> _STUDY QUESTIONS_
A. In the passage from The Tempest, what does Caliban say his profit from learning language is?
B. Please give the lines that follow the end of the passage from The Tempest.

All those tempests ...

William Shakespeare, The Tempest

Prospero: Thou most lying slave,
Whom stripes may move, not kindness! I
                                          have used thee,
Filth as thou art, with human care, and
                                          lodged thee
In mine own cell, till thou didst seek to violate
The honour of my child.

Caliban: O ho, O ho! would’t had been
                                                    done!
Thou didst prevent me; I had peopled else
This isle with Calibans.

Prospero [or Miranda]: Abhorred slave,
Which any print of goodness wilt not take,
Being capable of all ill! I pitied thee,
Took pains to make thee speak, taught thee
                                           each hour
One thing or other: when thou didst not,
                                           savage,
Know thine own meaning, but wouldst
                                           gabble like
A thing most brutish, I endow’d thy
                                          purposes
With words that made them known. But

                                      thy vile race,
Though thou didst learn, had that in’to
                                 which good natures
Could not abide to be with; therefore wast
                                         thou
Deservedly confined into this rock,
Who hadst deserved more than a prison.

Caliban: You taught me language; and my profit on’t
Is, I know how to curse. The red plague rid
                                          you
For learning me your language!

> _EXCERPTED RECORDS_
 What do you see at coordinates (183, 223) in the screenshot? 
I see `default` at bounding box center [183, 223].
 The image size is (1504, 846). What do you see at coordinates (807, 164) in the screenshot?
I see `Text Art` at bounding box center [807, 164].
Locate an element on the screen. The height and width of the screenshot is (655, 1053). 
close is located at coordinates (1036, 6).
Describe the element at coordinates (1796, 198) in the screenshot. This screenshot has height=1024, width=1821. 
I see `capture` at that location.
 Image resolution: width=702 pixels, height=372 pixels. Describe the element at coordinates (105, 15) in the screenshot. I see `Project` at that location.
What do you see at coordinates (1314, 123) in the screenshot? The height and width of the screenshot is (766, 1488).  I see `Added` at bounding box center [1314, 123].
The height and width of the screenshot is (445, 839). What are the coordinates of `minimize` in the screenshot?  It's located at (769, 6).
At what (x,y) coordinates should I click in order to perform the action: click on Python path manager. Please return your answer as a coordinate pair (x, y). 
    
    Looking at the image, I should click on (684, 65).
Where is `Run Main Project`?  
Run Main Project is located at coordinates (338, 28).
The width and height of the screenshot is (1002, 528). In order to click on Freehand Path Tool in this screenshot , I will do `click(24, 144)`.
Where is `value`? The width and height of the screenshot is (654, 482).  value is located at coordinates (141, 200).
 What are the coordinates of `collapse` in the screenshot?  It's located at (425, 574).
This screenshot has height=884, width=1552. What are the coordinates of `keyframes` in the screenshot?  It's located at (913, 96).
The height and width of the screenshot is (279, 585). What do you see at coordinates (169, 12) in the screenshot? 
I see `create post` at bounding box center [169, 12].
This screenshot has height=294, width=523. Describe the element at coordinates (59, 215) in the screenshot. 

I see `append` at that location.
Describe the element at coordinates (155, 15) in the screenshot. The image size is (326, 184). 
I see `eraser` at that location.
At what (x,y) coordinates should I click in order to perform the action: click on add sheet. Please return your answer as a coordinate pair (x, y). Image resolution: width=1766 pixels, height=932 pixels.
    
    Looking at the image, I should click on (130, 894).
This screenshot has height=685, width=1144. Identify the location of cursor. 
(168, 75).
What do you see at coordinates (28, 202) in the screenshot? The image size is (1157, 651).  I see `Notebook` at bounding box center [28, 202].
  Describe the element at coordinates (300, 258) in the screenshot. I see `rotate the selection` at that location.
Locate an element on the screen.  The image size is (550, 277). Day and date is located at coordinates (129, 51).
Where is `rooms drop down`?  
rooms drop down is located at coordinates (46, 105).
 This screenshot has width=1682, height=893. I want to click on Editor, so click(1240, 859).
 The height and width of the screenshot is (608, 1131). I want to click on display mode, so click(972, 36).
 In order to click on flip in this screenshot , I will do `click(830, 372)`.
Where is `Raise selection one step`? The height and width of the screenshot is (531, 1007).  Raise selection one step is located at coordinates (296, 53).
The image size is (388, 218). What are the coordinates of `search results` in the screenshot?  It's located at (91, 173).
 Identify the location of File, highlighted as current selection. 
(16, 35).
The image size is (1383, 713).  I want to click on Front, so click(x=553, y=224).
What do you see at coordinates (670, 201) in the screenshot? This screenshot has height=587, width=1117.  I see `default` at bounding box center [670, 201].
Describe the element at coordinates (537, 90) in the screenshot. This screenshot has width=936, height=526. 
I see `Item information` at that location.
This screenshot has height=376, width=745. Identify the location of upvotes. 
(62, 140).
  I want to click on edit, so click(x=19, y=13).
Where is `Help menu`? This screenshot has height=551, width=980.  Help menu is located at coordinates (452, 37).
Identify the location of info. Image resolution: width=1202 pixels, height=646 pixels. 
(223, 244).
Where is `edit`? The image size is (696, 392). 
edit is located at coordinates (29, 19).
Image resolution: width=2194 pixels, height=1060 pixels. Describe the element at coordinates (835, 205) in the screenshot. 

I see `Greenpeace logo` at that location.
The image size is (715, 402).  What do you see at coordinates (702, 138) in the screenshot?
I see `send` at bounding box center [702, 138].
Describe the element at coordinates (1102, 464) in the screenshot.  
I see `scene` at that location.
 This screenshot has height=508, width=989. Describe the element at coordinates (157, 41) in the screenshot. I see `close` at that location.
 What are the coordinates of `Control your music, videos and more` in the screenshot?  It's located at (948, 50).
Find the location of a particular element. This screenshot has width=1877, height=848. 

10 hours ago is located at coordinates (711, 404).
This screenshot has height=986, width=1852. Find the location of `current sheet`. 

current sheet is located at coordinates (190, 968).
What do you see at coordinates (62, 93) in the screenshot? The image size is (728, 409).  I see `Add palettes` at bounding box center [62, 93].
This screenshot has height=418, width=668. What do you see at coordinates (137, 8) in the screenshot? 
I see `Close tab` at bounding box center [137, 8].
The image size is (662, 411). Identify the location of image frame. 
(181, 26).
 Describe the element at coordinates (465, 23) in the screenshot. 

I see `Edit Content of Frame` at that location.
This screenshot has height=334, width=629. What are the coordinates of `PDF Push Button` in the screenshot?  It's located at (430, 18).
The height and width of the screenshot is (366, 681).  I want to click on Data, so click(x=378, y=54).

> _OUTPUTS IN ORDER_
A. He knows how to curse.

B.
Aimé Cesaire (Tempest, 1968)

Caliban: Prospero, you are the master of illusion.
Lying is your trademark.
And you have lied so much to me
    (lied about the world, lied about me)
that you have ended by imposing on me
    an image of myself.
Underdeveloped, you brand me, inferior,
That is the way you have forced me to see
     myself
I detest that image!  What’s more, it’s a lie!
But now I know you, you old cancer,
      and I know myself as well.

 
Ngugi wa Thiong’o
‘The Great Tradition of European literature had invented and even defined the world view of the Calibans, the Fridays and the reclaimed Africans of their imaginations. Now the Calibans and the Fridays of the new literature were telling their story which was also my story.’ (‘Moving towards the Centre: Towards a Pluralism of Cultures, in Journal of Commonwealth Literature, 26, 1, 1991, p.200.)

Further reading: O. Mannoni, Prospero and Caliban: The Psychology of Colonization (1964).